Taa falou, cessando sua fala e desviou o olhar a pequenininha, abaixando-se a pegá-la no colo, observando-a enquanto falava.
- Minha mamãe tinha uma irmã, quando a mamãe morreu, ela ficou com a casa, disse pra eu ficar aqui que ela vinha me buscar, aí eu estou esperando.
- Ah, é? O que você comeu durante esse tempo?
- Tem uma moça que mora ali perto num cobertor. Ela me dá comida de vez em quando...
- Que tal nós irmos até lá? Sabe onde é a casa?

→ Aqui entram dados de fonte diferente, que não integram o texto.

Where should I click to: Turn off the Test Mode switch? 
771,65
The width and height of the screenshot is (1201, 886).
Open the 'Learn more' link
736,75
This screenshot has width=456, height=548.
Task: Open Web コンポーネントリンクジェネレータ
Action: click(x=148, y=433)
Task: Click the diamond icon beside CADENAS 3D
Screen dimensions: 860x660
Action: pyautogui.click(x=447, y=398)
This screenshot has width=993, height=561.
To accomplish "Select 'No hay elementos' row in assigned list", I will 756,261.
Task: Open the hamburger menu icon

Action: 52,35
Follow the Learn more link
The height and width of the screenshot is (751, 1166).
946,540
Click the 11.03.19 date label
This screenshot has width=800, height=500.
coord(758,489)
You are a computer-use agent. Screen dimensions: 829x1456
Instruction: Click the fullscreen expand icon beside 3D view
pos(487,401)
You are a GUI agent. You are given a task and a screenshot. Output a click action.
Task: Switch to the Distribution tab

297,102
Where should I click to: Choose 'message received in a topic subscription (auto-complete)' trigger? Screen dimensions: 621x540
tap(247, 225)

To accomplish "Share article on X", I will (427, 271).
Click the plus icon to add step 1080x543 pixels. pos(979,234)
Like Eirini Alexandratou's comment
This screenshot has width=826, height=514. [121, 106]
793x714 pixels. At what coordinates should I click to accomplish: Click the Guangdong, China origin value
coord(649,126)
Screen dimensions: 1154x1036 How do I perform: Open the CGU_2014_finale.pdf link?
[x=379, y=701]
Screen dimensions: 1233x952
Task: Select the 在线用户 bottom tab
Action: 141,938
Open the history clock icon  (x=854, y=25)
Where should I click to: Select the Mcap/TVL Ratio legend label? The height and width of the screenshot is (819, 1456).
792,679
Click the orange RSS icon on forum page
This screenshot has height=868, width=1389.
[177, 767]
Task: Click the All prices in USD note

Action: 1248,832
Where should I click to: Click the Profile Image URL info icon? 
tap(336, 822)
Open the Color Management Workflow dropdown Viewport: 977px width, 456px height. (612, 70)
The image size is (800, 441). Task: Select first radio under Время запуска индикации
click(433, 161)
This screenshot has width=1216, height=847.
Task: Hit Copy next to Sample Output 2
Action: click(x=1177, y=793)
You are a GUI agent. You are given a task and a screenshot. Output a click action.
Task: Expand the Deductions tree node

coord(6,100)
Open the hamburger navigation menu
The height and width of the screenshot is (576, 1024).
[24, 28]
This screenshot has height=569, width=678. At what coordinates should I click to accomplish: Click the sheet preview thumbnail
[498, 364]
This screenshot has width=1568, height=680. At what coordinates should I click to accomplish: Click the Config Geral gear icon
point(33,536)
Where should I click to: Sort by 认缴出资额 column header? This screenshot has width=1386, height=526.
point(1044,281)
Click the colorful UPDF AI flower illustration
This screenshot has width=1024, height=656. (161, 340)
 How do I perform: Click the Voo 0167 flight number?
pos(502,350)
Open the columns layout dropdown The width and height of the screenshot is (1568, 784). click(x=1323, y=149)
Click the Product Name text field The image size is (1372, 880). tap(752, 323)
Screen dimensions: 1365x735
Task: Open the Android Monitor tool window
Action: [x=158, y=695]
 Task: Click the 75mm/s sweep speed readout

- Sei sim. É depois da sorveteria que tem um sorvete bem grande na frente. Minha mamãe sempre me comprava sorvete depois do trabalho...
- Então vamos lá. - Ikuma sorriu a pequenina. - Você é linda. Parece minha filha quando era pequena. - Disse a criança no colo e então caminhou junto ao parceiro. - Espero que esteja com fome. - Disse a ele.
Taa sorriu ao maior ao ouvi-lo e observou a pequenininha de cabelos negros e olhos bem cinzas, era linda, como alguém conseguia deixar uma criança como aquela na rua?
- Pode descansar no meu ombro se quiser.
- Mas eu estou suja...
Taa riu baixinho, achando engraçado que ela já soubesse tanta coisa mesmo pequenininha.
- Não tem problema vou te dar um banho quente quando chegar em casa, está com frio?
Taa sentiu-se mal ao vê-la assentir, repousando a cabeça sobre o próprio ombro e retirou o casaco que usava, colocando ao redor do corpinho dela.
- O pior é que acabei de comer, mas sempre tem espaço pra mais. Afinal, estou comendo por dois.
- Então vamos jantar por lá. Conseguimos fazer uma sopinha, pra nós e pra ela. Teremos uma boa carne, hum? 
Ikuma indagou ao companheiro e caminhou até o lugar. Logo ao chegar, abriu a porta, mesmo que não estivesse realmente aberta, encontrando lá uma jovem, não demais, mas para si era quase um bebê. 
- Boa noite, vagabunda. - Disse com um sorriso.
Taa sorriu a ele, mordendo o lábio inferior.
- Quase sinto a carne entre os dentes, ah, o coração dela deve ser uma delicia. 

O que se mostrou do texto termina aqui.